_What the task requires_
Return the entries below verbatim. Pictures stay out.

Recorded data:
'''
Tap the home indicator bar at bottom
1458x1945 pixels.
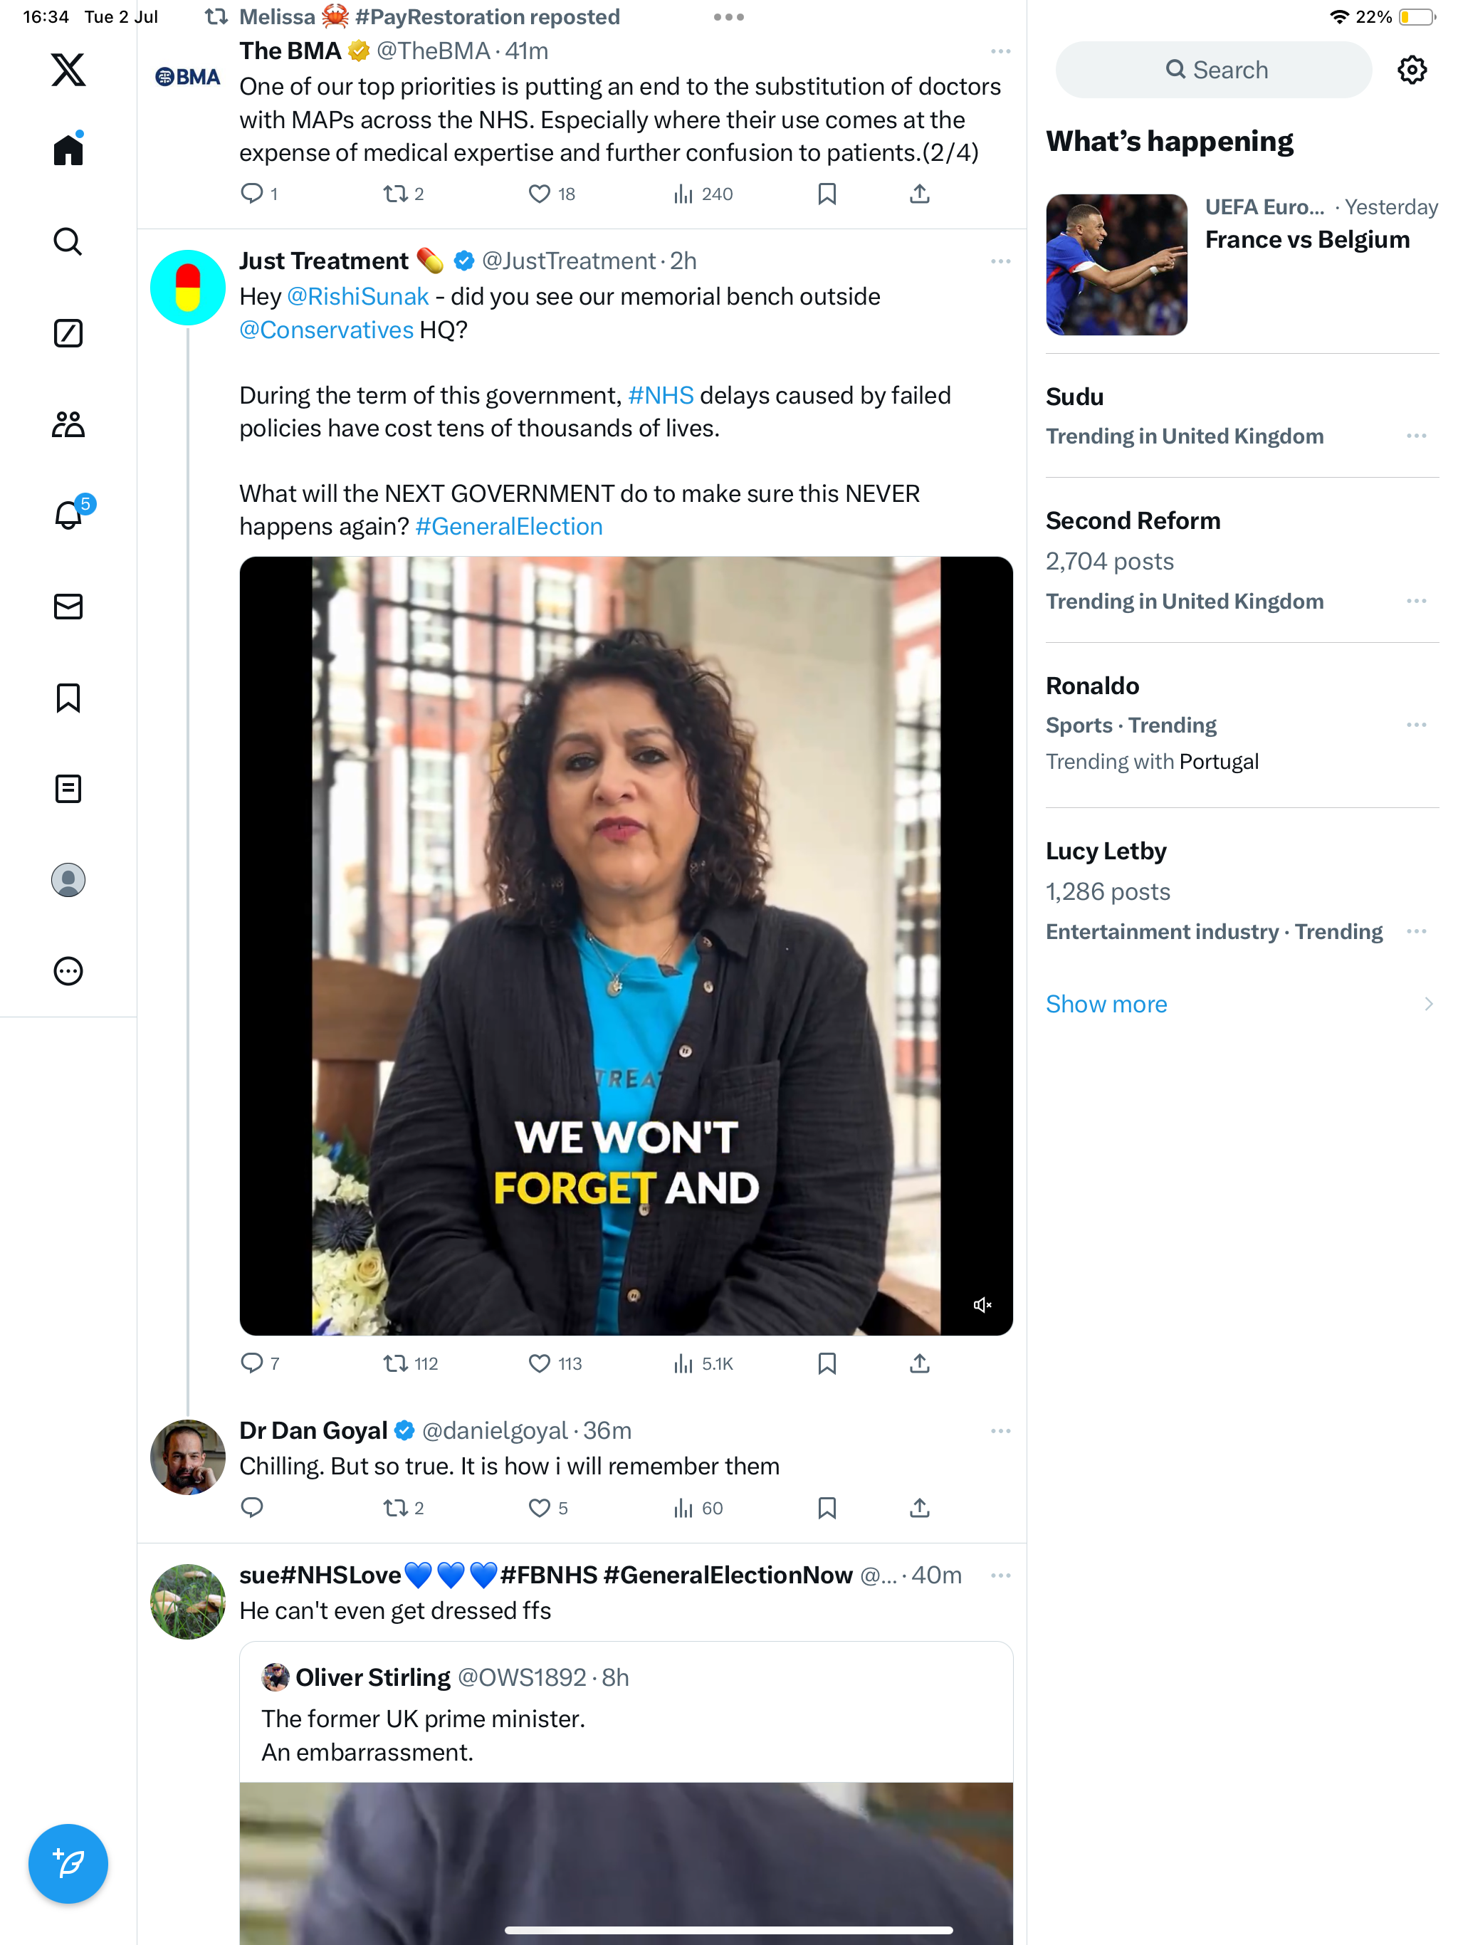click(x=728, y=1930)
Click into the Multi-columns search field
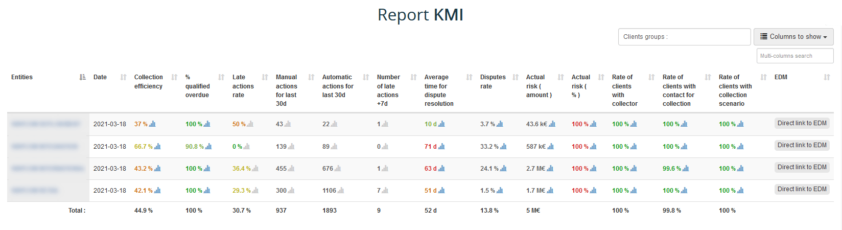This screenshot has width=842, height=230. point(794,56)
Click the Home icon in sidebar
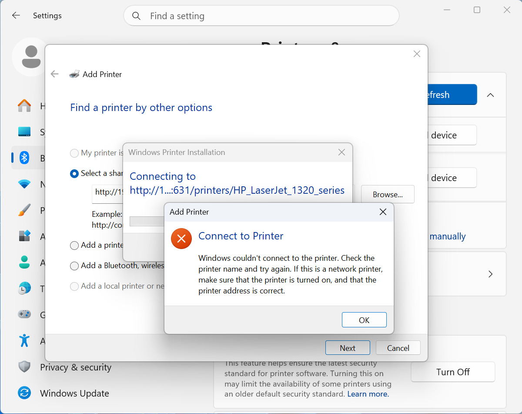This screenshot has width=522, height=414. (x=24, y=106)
'''
_Result below_
Tap the home indicator bar at bottom
1458x1945 pixels.
click(x=728, y=1930)
Click into the Multi-columns search field
This screenshot has width=842, height=230. point(794,56)
Click the Home icon in sidebar
This screenshot has width=522, height=414. (x=24, y=106)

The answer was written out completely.